• ASSIGNMENT: Please output the records below word for word and omit the pictures.

• DATA PROVIDED:

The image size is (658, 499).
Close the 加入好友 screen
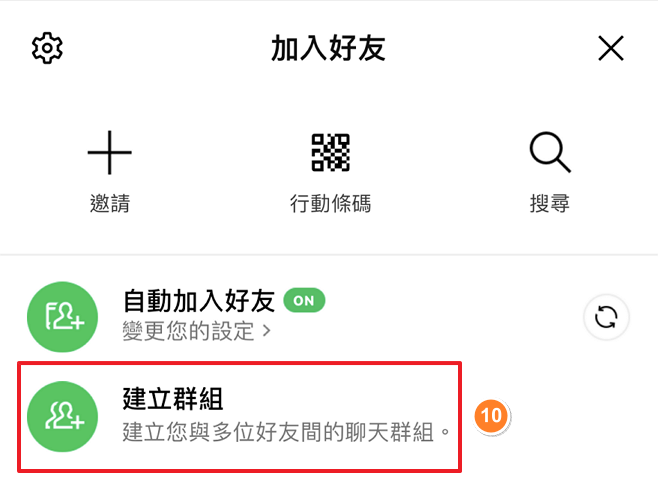[611, 48]
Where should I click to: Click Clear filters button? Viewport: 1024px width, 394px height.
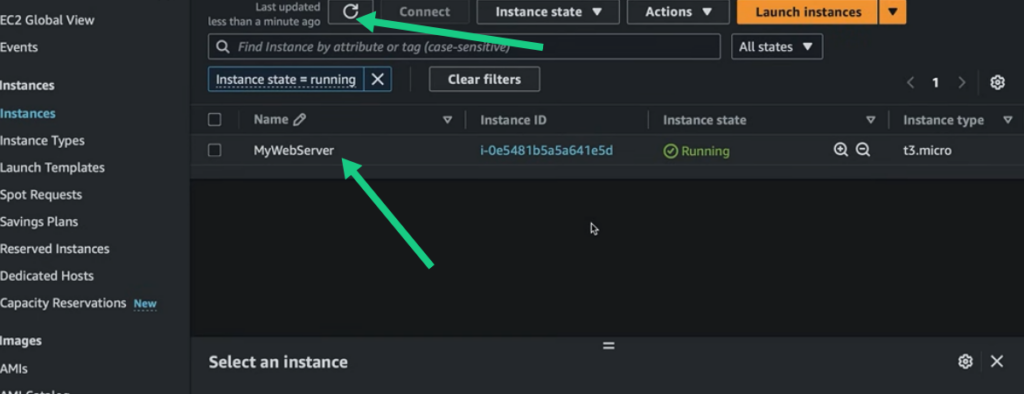[x=485, y=79]
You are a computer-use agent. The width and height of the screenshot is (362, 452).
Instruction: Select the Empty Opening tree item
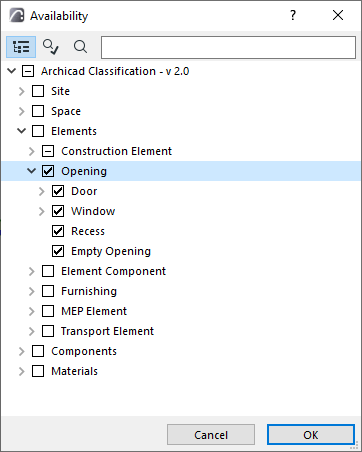point(111,251)
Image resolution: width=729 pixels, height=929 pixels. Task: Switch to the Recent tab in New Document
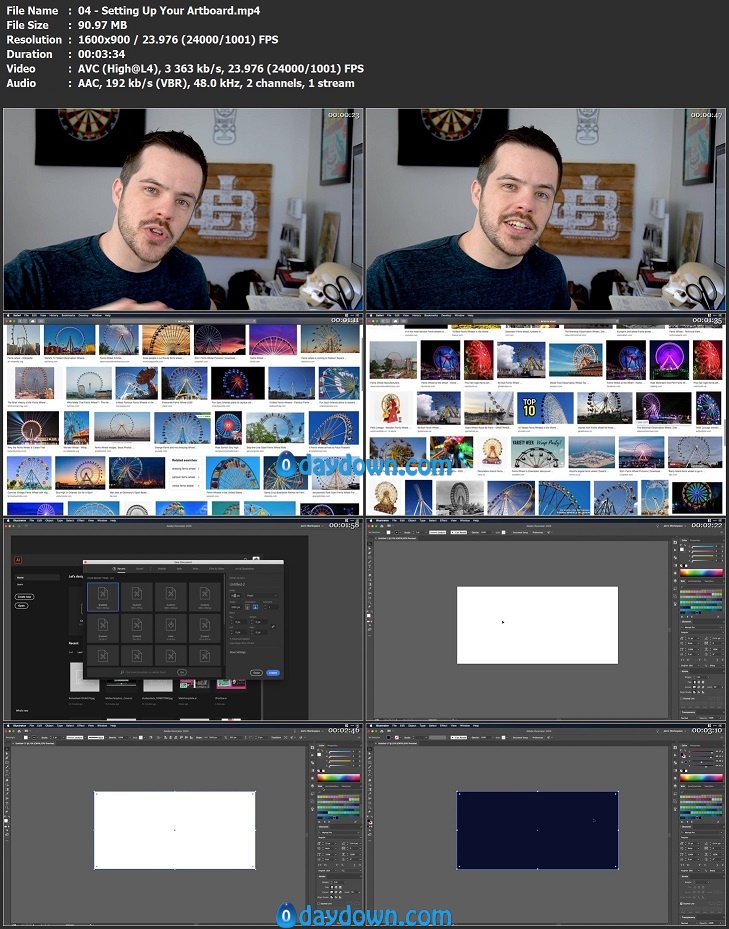click(x=120, y=568)
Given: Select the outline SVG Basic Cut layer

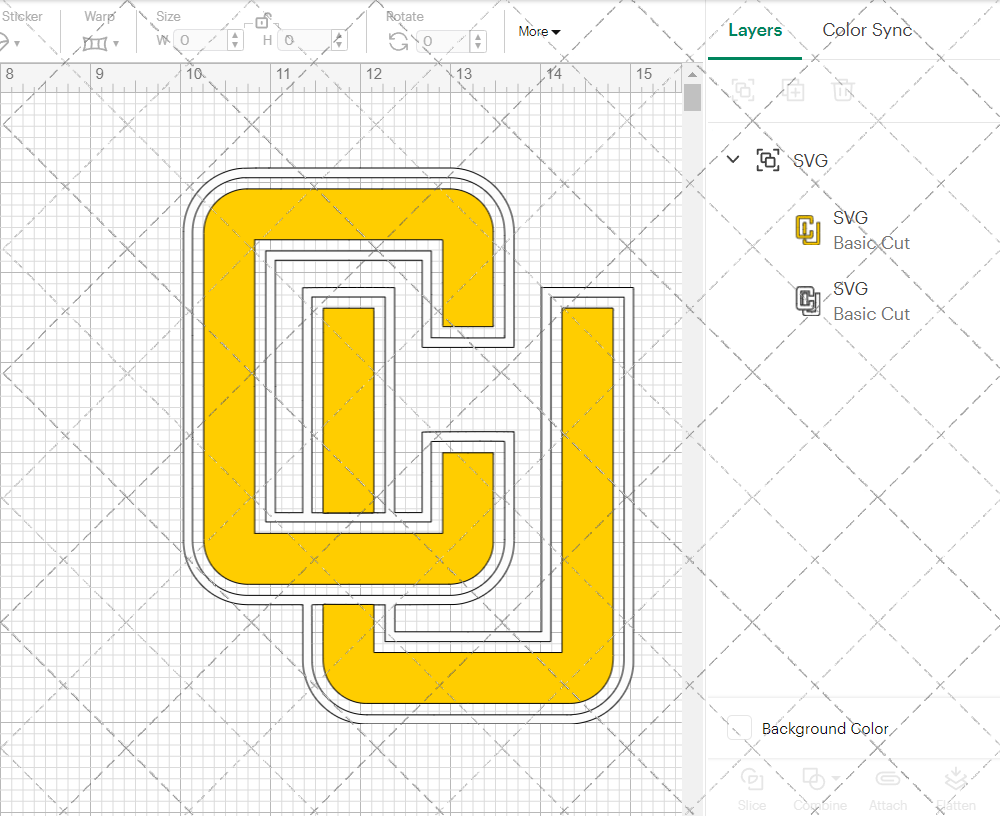Looking at the screenshot, I should [807, 300].
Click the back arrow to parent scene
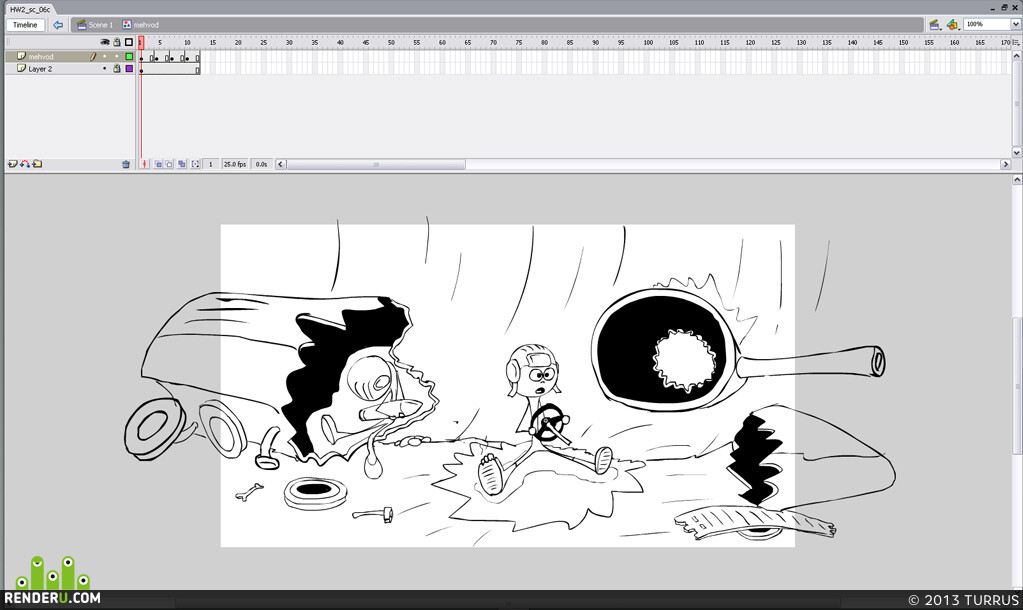Image resolution: width=1023 pixels, height=610 pixels. [x=58, y=25]
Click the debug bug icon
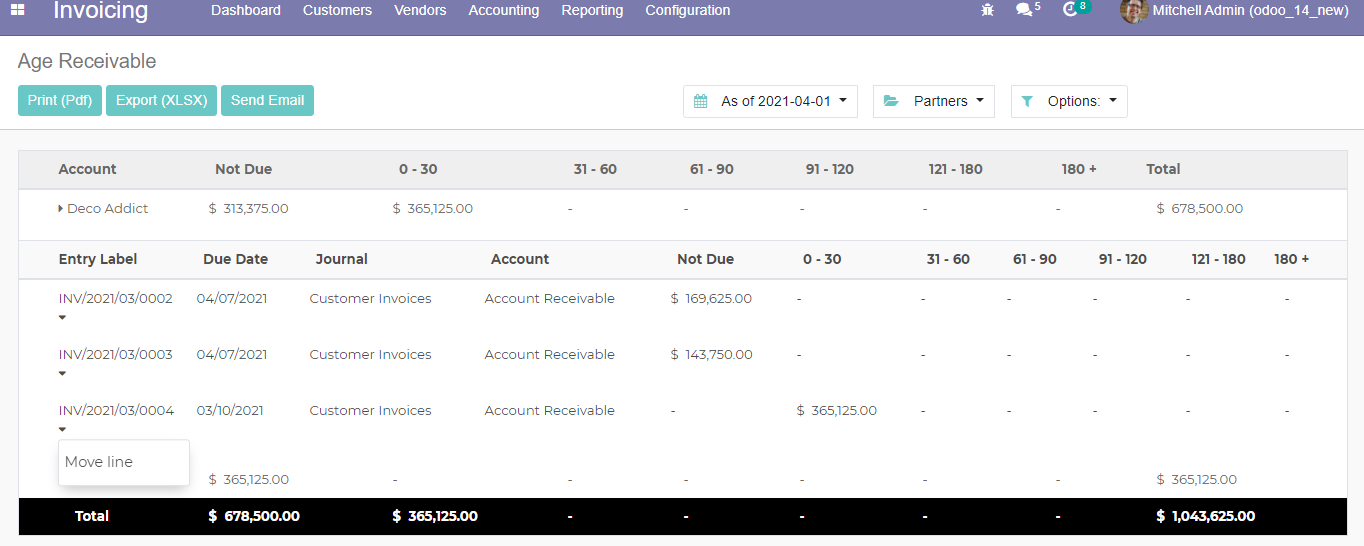The height and width of the screenshot is (546, 1364). tap(988, 10)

• RESULT:
The image size is (658, 499).
Close the 加入好友 screen
[611, 48]
Where should I click to: Click Clear filters button? Viewport: 1024px width, 394px height.
[x=485, y=79]
You are a computer-use agent. The width and height of the screenshot is (362, 452).
Instruction: Select the Empty Opening tree item
point(111,251)
Image resolution: width=729 pixels, height=929 pixels. Task: Switch to the Recent tab in New Document
click(x=120, y=568)
Given: Select the outline SVG Basic Cut layer

Looking at the screenshot, I should [807, 300].
Click the back arrow to parent scene
Image resolution: width=1023 pixels, height=610 pixels. [x=58, y=25]
Click the debug bug icon
The height and width of the screenshot is (546, 1364). tap(988, 10)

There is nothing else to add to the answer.